There are a couple of rather unusual shows coming up on the weekend of May 22nd to 24th.

anna-gates-distilleryA new group, The Friends of Gravity, are putting on Weill’s Die Sieben Todsünde ~ The Seven Deadly Sins.  Projected photography and film stand in for the original production’s ballet. Silent film-style title cards will translate the German text and illuminate the dramatic back-story. Stephanie Conn sings the role of Anna I on stage and acts as Anna II in the pre-taped footage.  The other singers include Christopher Wattam, Charles Fowler, David Roth and James Levesque.  A seven piece band will play Scott Gabriel’s arrangement of the score.  It’s on on May 22nd and 23rd at 8pm at St. Bartholomew’s Anglican Church, 509 Dundas Street East.  Tickets are $25 ($15 for students) and are available at https://www.universe.com/7sins or http://thefriendsofgravity.org

At more or less the same time The Toronto Consort are putting on a fully staged version in English translation of the 13th century Latin work The Play of Daniel.  David Fallis directs the Consort medieval players with a cast that includes Kevin Skelton in the title role, Olivier Laquerre as King Belshazzar, Derek Kwan as King Darius, Michele DeBoer as the Queen, and John Pepper as Habakkuk.  This one runs at Trinity St.
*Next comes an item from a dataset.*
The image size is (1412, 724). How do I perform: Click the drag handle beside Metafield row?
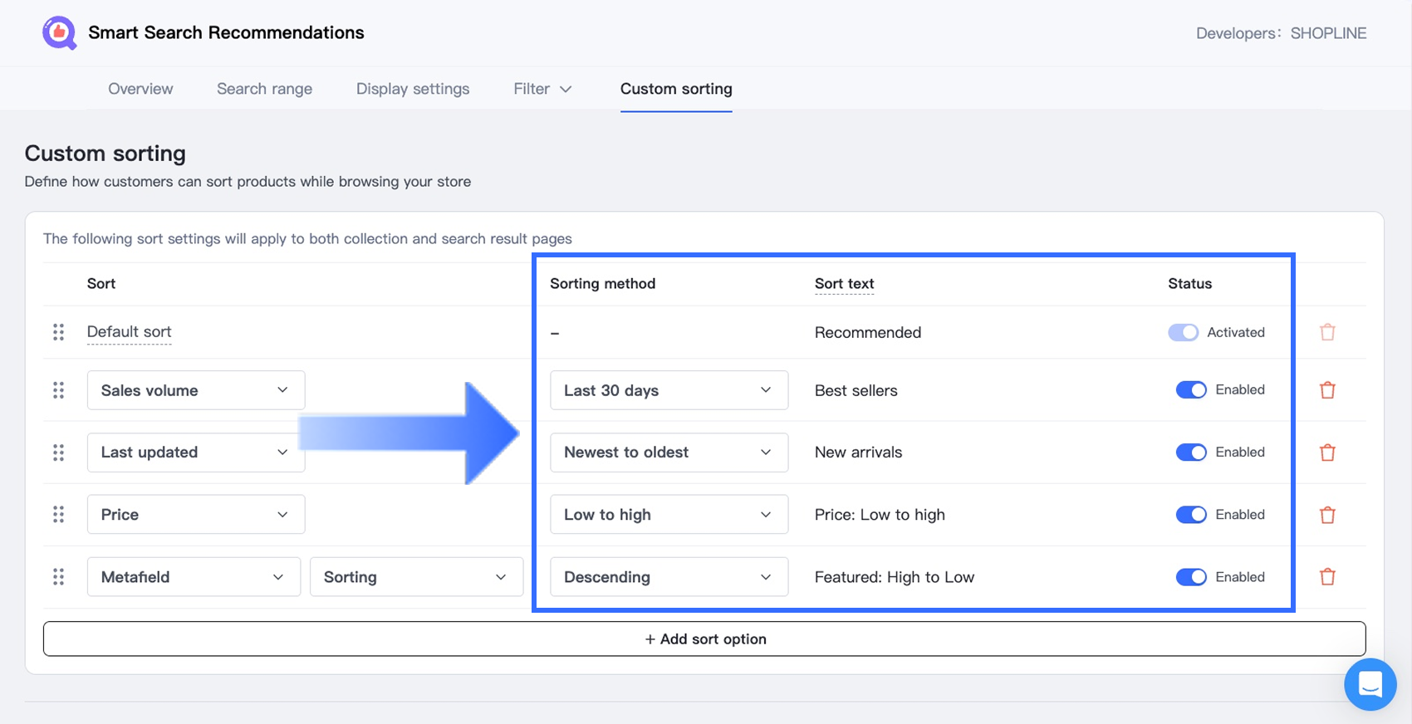(58, 577)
Paul’s on the 22nd and 23rd at 8pm and the 24th at 3.30pm.  Tickets and info at torontoconsort.org.

Contemporary opera on DVD

Opera needs new work or it’s just a museum not an art form.  The trouble is the opera world (often for entirely understandable financial reasons) is very conservative and so one gets relatively few opportunities to see new works.  There’s also a distinct geographic divide.  The chance of seeing a new German opera in North America is very small and I don’t see a lot of American work (John Adams and Philip Glass aside) being performed in Europe.  But at least we can see what’s going on on recordings.  So here are some recordings of 21st century operas that I think are worth a look.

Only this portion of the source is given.